With the spread of the coronavirus, face masks have become a staple in everyday life as countries attempt to reopen and maintain some sense of normalcy. Some have adopted the masks and tried to integrate them more into daily life, such as with the launch of the “trikini” for summer that includes customized face masks with bathing suits.
However, most people find it difficult to adjust to the new normal they find themselves in, including constantly covering their face. A new type of face mask might make that change a bit easier.
Klaus Schönenberger assisted with the 2015 Ebola outbreak in West Africa and saw both the benefits and limitations that medical face masks posed. Most concerning was the lack of facial interaction, which can be crucial with assisting hearing-impaired patients.
"It was touching to see that nurses — covered from head to toe in protective gear — pinned photos of themselves on their chests so that patients could see their faces," he said in a statement on the project website.
Schönenberger started to develop the HelloMask with the EssentialTech Center and Empa, a Swiss federal materials-science center. Thierry Pelet, formerly a project manager at the Ecole Polytechnique Fédérale de Lausanne School of Life Science, approached Schönenberger to help develop the mask.
The aim was to create a mask that was transparent but still filtered at a medical-grade level. Unlike current, similar products that aim to provide transparent face-protection but are bulky and cumbersome, the HelloMask would be similar in design and function to the current green, blue and white medical masks.

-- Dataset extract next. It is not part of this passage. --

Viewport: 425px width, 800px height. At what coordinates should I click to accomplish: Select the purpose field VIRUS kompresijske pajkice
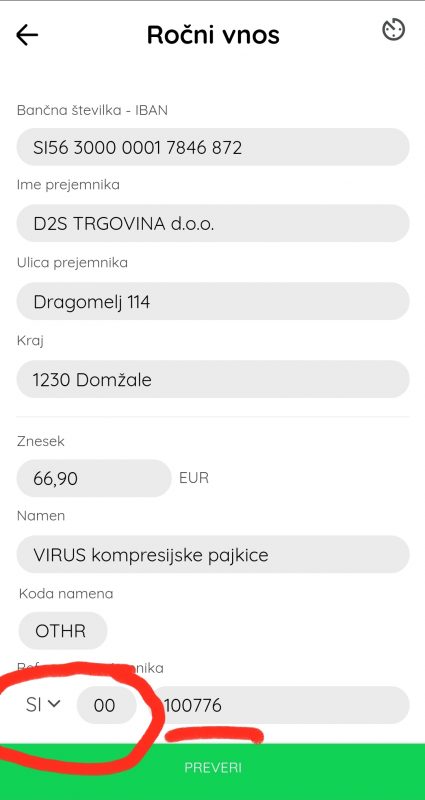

“Looking online you can find prototypes of masks that are partly transparent, but they’re just normal masks with some of the fabric replaced by clear plastic,” Pelet said in the written statement. The mask the group developed should function the way medical masks do, with pores in the material that are small enough to allow air to pass through while blocking out viruses and bacteria.
The HelloMask was initially funded by some dozen non-profit organizations, later earning a grant for funding. The masks will initially sell to hospitals and health care professionals, but the plan is to swiftly introduce the masks to the mass market, with aims to launch production as soon as early 2021.